Task details
Every entry must be given again exactly.

Material for the task Start Marker

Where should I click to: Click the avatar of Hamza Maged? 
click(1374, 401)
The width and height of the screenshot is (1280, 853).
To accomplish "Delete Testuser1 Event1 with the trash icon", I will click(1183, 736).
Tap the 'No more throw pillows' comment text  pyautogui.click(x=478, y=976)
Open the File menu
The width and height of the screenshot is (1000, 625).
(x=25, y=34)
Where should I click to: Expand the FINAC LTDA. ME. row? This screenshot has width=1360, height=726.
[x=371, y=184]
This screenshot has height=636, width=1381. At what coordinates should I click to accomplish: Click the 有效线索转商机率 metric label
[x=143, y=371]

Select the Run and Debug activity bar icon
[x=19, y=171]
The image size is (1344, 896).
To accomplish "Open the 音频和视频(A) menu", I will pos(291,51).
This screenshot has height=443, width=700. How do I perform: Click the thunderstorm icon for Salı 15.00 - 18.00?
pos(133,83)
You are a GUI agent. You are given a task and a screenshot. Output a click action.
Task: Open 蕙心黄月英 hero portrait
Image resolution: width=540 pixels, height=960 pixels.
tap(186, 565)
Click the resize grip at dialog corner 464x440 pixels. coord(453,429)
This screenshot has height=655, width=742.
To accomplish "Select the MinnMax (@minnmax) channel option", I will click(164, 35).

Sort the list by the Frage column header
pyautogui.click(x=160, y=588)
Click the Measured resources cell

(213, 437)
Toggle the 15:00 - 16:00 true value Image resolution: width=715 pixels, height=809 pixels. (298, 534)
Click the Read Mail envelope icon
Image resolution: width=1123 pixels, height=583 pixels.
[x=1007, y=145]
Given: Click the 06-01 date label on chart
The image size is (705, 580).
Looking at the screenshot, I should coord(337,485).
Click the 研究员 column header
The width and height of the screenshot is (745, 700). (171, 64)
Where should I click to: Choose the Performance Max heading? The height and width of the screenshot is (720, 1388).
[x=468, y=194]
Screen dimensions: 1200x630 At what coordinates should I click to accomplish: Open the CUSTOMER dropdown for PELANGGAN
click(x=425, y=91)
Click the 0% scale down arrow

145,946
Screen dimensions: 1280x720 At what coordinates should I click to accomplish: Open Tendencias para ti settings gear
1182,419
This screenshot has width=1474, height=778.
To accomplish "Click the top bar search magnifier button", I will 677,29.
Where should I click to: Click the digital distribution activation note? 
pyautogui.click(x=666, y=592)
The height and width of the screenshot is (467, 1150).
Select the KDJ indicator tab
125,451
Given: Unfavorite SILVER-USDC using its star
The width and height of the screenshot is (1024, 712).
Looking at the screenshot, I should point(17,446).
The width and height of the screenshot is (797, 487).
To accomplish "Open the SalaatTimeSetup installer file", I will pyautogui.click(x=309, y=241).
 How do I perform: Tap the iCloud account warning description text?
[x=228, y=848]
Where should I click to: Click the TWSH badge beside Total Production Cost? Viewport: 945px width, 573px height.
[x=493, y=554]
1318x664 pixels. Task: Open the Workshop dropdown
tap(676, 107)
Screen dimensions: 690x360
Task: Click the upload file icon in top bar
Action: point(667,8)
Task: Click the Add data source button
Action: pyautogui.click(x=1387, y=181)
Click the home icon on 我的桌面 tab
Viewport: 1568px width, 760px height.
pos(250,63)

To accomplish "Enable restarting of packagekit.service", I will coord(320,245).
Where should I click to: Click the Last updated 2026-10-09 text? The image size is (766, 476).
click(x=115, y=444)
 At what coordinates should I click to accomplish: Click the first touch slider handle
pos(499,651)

Material for the task End Marker

Response below
Where should I click to: Click the avatar of Hamza Maged? 
click(1374, 401)
The width and height of the screenshot is (1280, 853).
To accomplish "Delete Testuser1 Event1 with the trash icon", I will click(1183, 736).
Tap the 'No more throw pillows' comment text  pyautogui.click(x=478, y=976)
Open the File menu
The width and height of the screenshot is (1000, 625).
(x=25, y=34)
Where should I click to: Expand the FINAC LTDA. ME. row? This screenshot has width=1360, height=726.
[x=371, y=184]
This screenshot has height=636, width=1381. At what coordinates should I click to accomplish: Click the 有效线索转商机率 metric label
[x=143, y=371]

Select the Run and Debug activity bar icon
[x=19, y=171]
The image size is (1344, 896).
To accomplish "Open the 音频和视频(A) menu", I will pos(291,51).
This screenshot has height=443, width=700. How do I perform: Click the thunderstorm icon for Salı 15.00 - 18.00?
pos(133,83)
You are a GUI agent. You are given a task and a screenshot. Output a click action.
Task: Open 蕙心黄月英 hero portrait
Image resolution: width=540 pixels, height=960 pixels.
tap(186, 565)
Click the resize grip at dialog corner 464x440 pixels. coord(453,429)
This screenshot has height=655, width=742.
To accomplish "Select the MinnMax (@minnmax) channel option", I will click(164, 35).

Sort the list by the Frage column header
pyautogui.click(x=160, y=588)
Click the Measured resources cell

(213, 437)
Toggle the 15:00 - 16:00 true value Image resolution: width=715 pixels, height=809 pixels. (298, 534)
Click the Read Mail envelope icon
Image resolution: width=1123 pixels, height=583 pixels.
[x=1007, y=145]
Given: Click the 06-01 date label on chart
The image size is (705, 580).
Looking at the screenshot, I should coord(337,485).
Click the 研究员 column header
The width and height of the screenshot is (745, 700). (171, 64)
Where should I click to: Choose the Performance Max heading? The height and width of the screenshot is (720, 1388).
[x=468, y=194]
Screen dimensions: 1200x630 At what coordinates should I click to accomplish: Open the CUSTOMER dropdown for PELANGGAN
click(x=425, y=91)
Click the 0% scale down arrow

145,946
Screen dimensions: 1280x720 At what coordinates should I click to accomplish: Open Tendencias para ti settings gear
1182,419
This screenshot has width=1474, height=778.
To accomplish "Click the top bar search magnifier button", I will 677,29.
Where should I click to: Click the digital distribution activation note? 
pyautogui.click(x=666, y=592)
The height and width of the screenshot is (467, 1150).
Select the KDJ indicator tab
125,451
Given: Unfavorite SILVER-USDC using its star
The width and height of the screenshot is (1024, 712).
Looking at the screenshot, I should point(17,446).
The width and height of the screenshot is (797, 487).
To accomplish "Open the SalaatTimeSetup installer file", I will pyautogui.click(x=309, y=241).
 How do I perform: Tap the iCloud account warning description text?
[x=228, y=848]
Where should I click to: Click the TWSH badge beside Total Production Cost? Viewport: 945px width, 573px height.
[x=493, y=554]
1318x664 pixels. Task: Open the Workshop dropdown
tap(676, 107)
Screen dimensions: 690x360
Task: Click the upload file icon in top bar
Action: point(667,8)
Task: Click the Add data source button
Action: pyautogui.click(x=1387, y=181)
Click the home icon on 我的桌面 tab
Viewport: 1568px width, 760px height.
pos(250,63)

To accomplish "Enable restarting of packagekit.service", I will coord(320,245).
Where should I click to: Click the Last updated 2026-10-09 text? The image size is (766, 476).
click(x=115, y=444)
 At what coordinates should I click to accomplish: Click the first touch slider handle
pos(499,651)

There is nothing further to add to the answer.